Boris Yeltsin, the first democratically elected leader in Russian history, was laid to rest in a church (Russian Orthodox) ceremony yesterday, attended by world leaders, including Mikhail S. Gorbachev, or St. Gorby, as I prefer to think of him.
All my life I figured I'd go out in a blaze of nuclear glory triggered by mistake somewhere between Washington and Moscow. But then Gorbachev, trying to reconstitute Soviet led communism through a process of perestroika (restructuring) and glasnost (openness), succeeded only in giving his people enough oxygen to revive themselves and break those chains that Lenin spoke about. The result was that when Czechs began to walk across the border into Germany, Gorby had a choice: send in the tanks a la Hungary in 1956 when I was a summer camper-waiter in upstate New York, or as in Prague (the Velvet Revolution, crushed) a few years later, and crush the revolution. Gorby did neither. He stood by and let them walk. He didn't send in the (nearby) Soviet tanks. The Soviet experiment in a centrally planned economy had come to an end, a failure.
Soon after that, in 1989, East Germans began to tear down the wall that imprisoned them in so many ways, economically, militarily, socially, and, not least, spiritually. When the Wall came down, an era was over. The wall had gone up during Pres. John F. Kennedy's term in office, to defeat East Germans who were voting with their feet to come to the West, a walking rebuke to the communist authorities in the Soviet puppet state.
Gorby brought Yeltsin to Moscow, but soon banished him, while allowing open elections for the first time.

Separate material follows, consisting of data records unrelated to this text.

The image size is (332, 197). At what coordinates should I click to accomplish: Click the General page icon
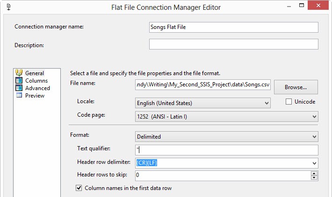point(19,73)
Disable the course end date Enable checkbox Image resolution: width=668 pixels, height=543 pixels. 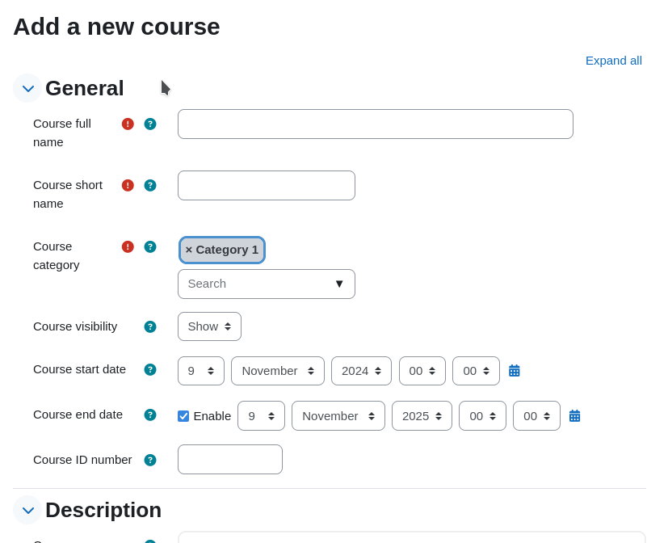(183, 416)
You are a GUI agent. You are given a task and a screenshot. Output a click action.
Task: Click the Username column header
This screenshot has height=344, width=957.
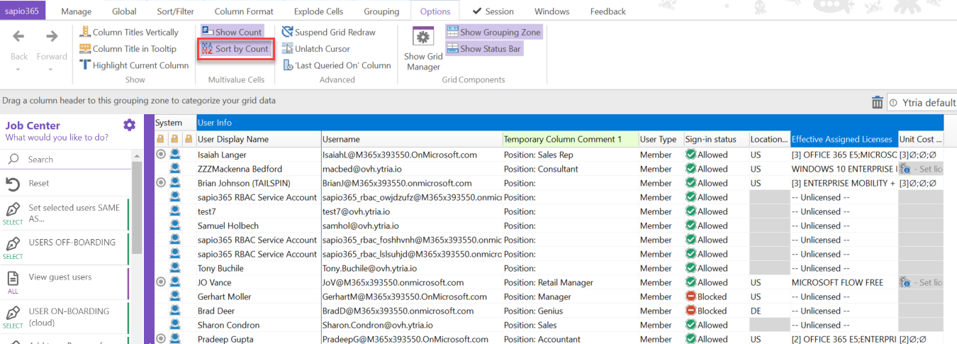[340, 140]
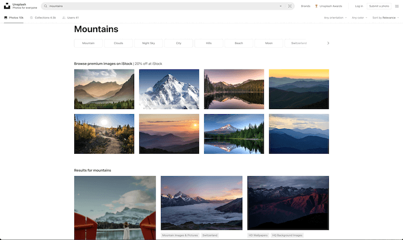Open the Any color dropdown
Screen dimensions: 403x240
pyautogui.click(x=359, y=18)
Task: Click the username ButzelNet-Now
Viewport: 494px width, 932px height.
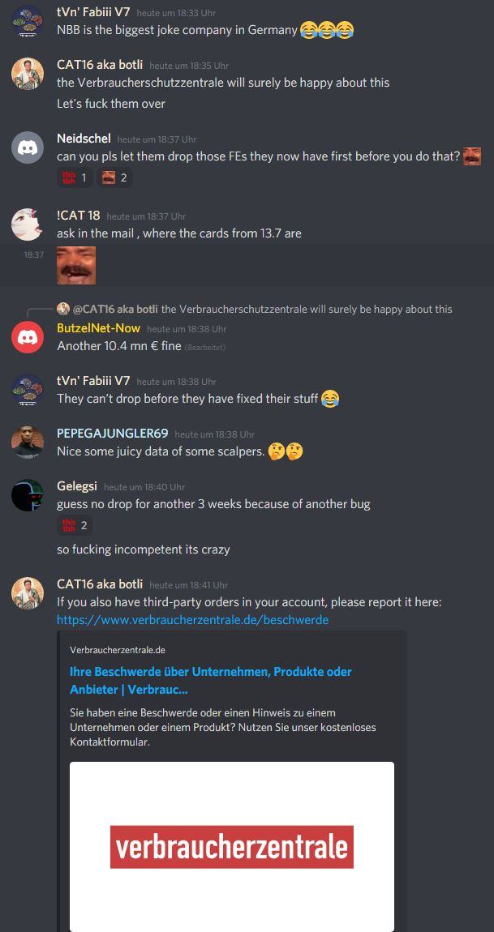Action: [99, 328]
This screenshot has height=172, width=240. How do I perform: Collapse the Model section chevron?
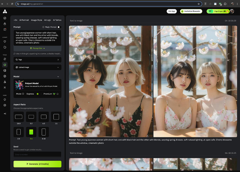58,76
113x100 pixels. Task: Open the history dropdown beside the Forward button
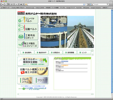tap(8, 4)
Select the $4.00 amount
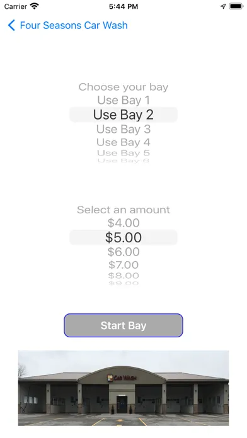 (124, 223)
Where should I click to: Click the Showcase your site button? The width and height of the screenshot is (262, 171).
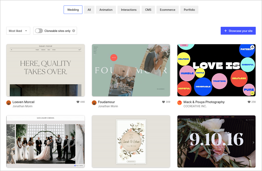click(x=238, y=31)
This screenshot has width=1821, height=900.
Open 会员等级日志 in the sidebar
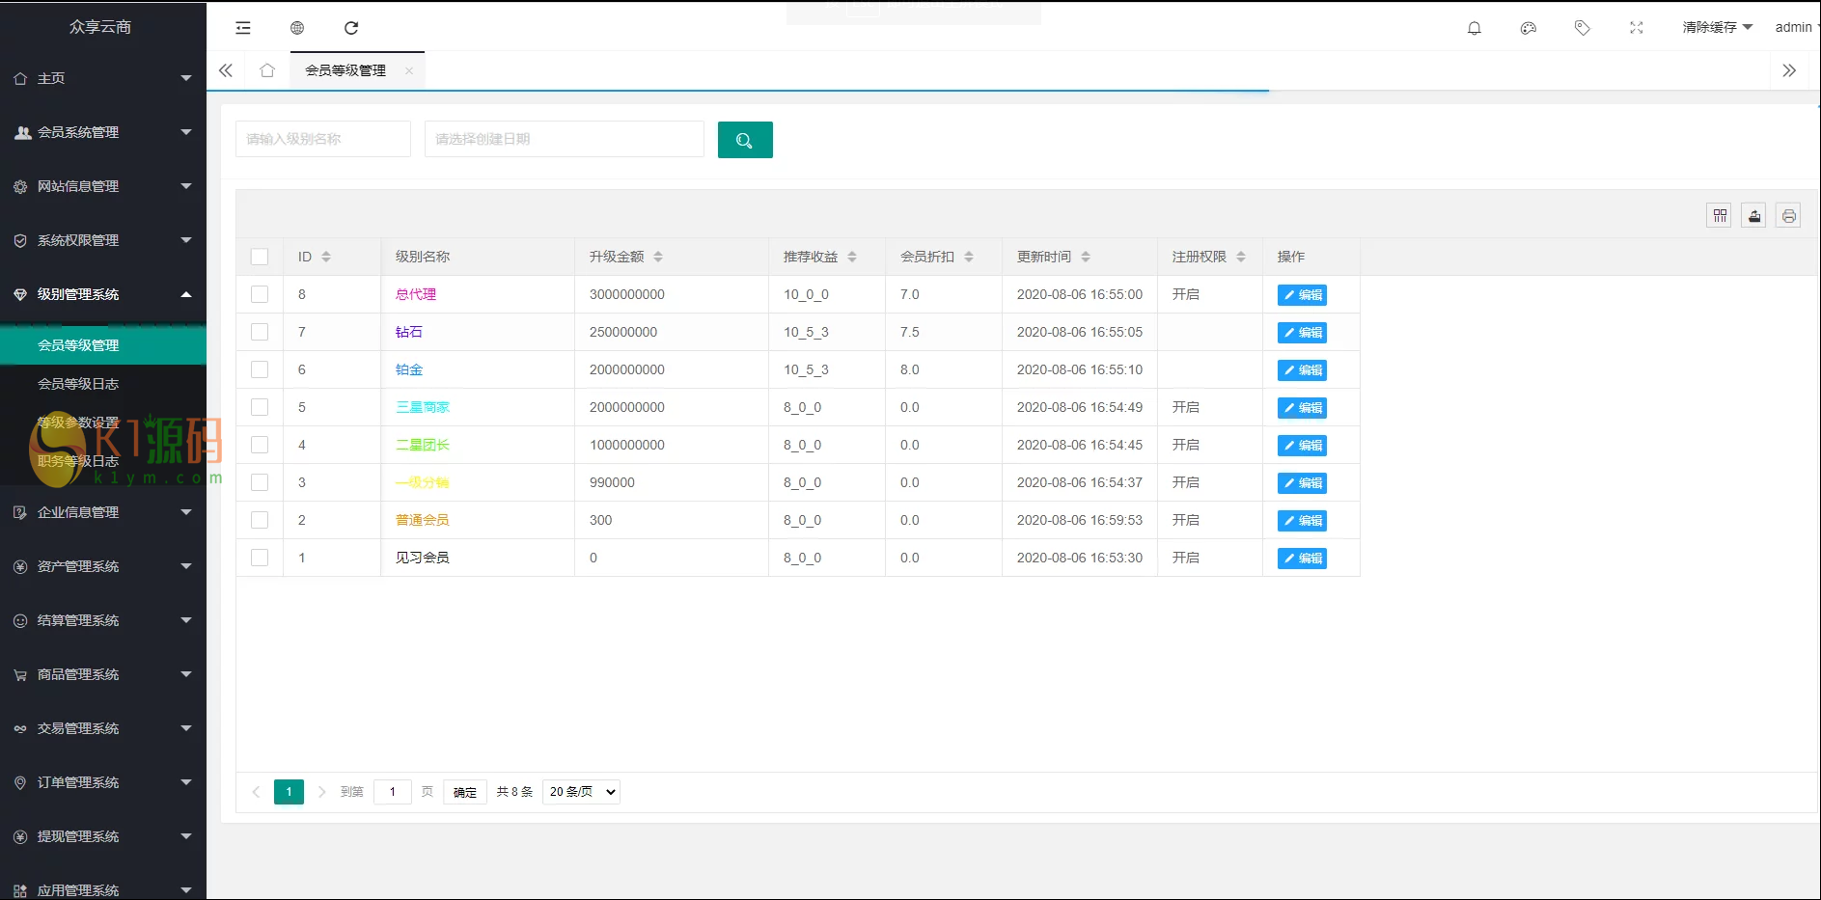pyautogui.click(x=78, y=384)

Yeltsin ran and won the premiership. When communist hard-liners took over the Russian parliament in a coup attempt, he stood on a tank in Moscow, rallied the crowd to his support, and shelled the parliament building, ending the coup.
Since we don't have clean, fresh-off-the-shelf saints in real life, we have to take them as messy as they are. Boris Nikolayich drank a bit, suffered from Russian morosity and depression, and showed up once soaking wet at a police station, as though he'd dragged himself from the river. A real muzhik, or peasant, was how Russians characterized him. But this muzhik freed them once and for all from the political and emotional slavery into which they had fallen since 1917.
A hallmark of the Soviet system was the abolition of organized religion, the opiate of the people, according to Vladimir Lenin, the leader of the October Revolution (you'll remember the movie starring Sean Connery and Alec Baldwin, "The Hunt for Red October" referring to a defecting Soviet submarine) and the founder of the Soviet communist state that held our very great interest in the West until 1989, some 72 years.
So it is notable indeed that Mr. Yeltsin was buried in a church service.
Don't mess with Jesus, is, I guess, the moral of this story.
The LA Times report is below.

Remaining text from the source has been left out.